--- START ---

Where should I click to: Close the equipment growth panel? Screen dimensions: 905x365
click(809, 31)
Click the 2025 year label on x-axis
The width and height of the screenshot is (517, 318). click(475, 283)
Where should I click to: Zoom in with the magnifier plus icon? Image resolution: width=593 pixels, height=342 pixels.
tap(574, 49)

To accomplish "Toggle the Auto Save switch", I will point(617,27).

--- END ---
--- START ---

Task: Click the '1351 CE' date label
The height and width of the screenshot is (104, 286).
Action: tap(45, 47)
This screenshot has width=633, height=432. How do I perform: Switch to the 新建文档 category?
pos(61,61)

--- END ---
--- START ---

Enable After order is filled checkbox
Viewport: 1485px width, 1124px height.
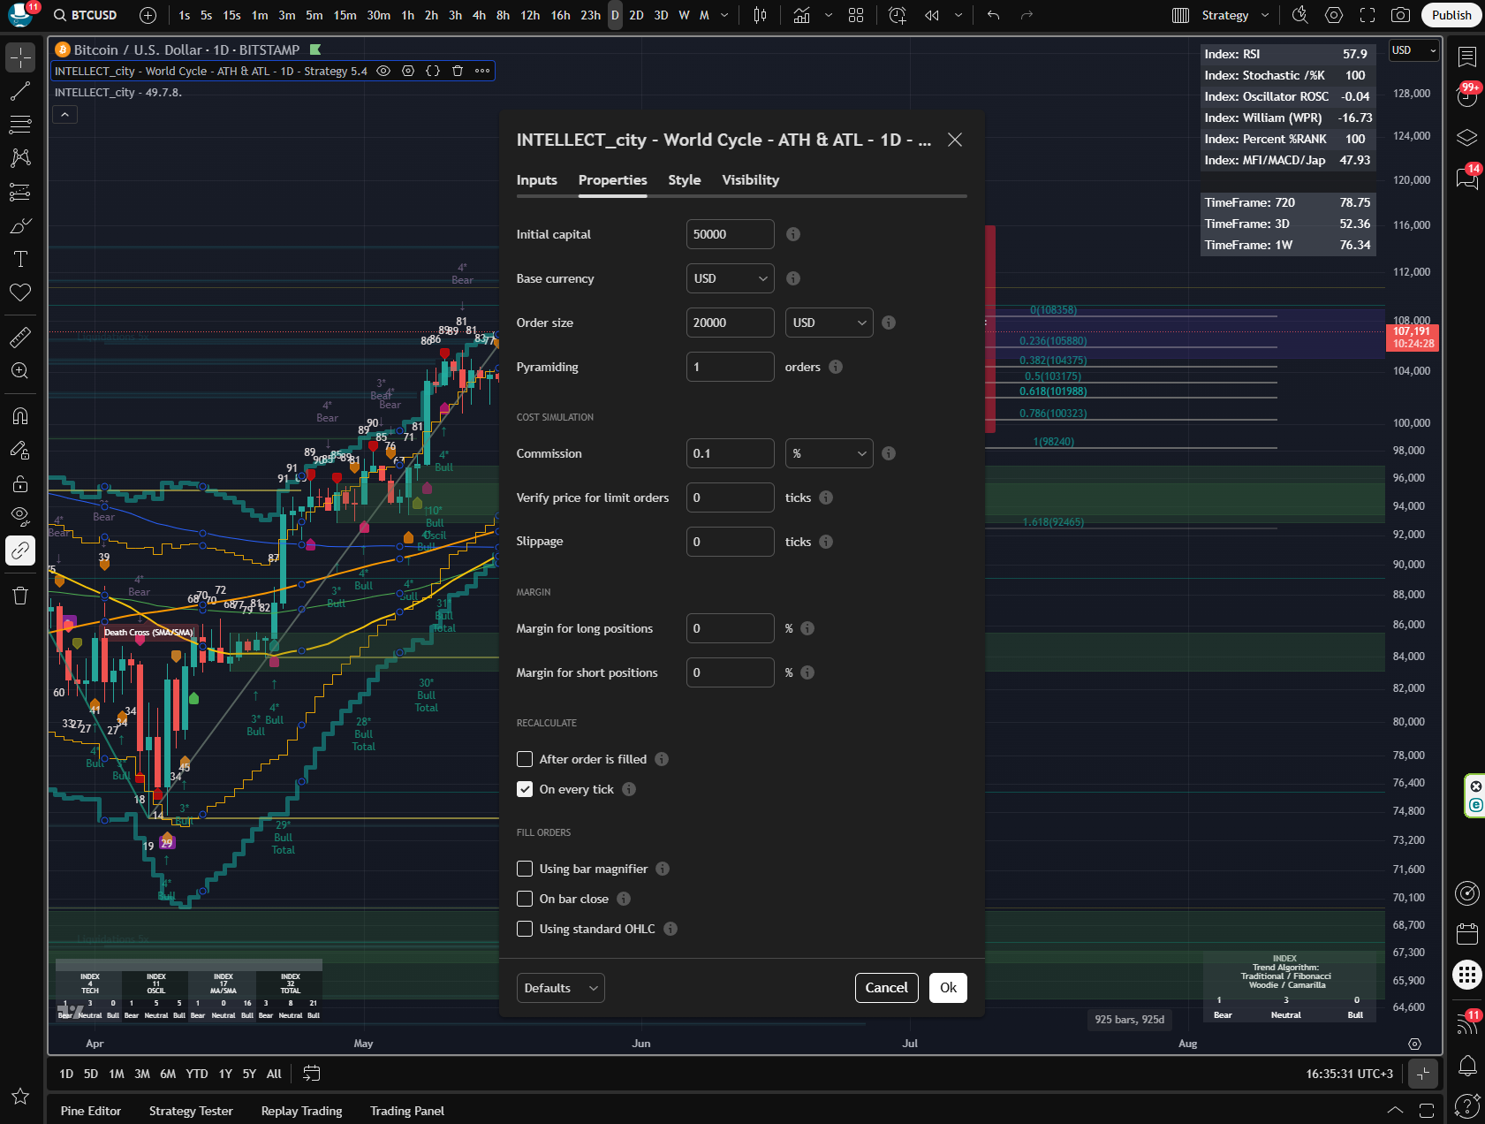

--- END ---

Exercise description ->
From the records above, repeat exactly the lines from the one with "Enable After order is filled checkbox" through the one with "Viewport: 1485px width, 1124px height.", both included.

Expected answer ->
Enable After order is filled checkbox
Viewport: 1485px width, 1124px height.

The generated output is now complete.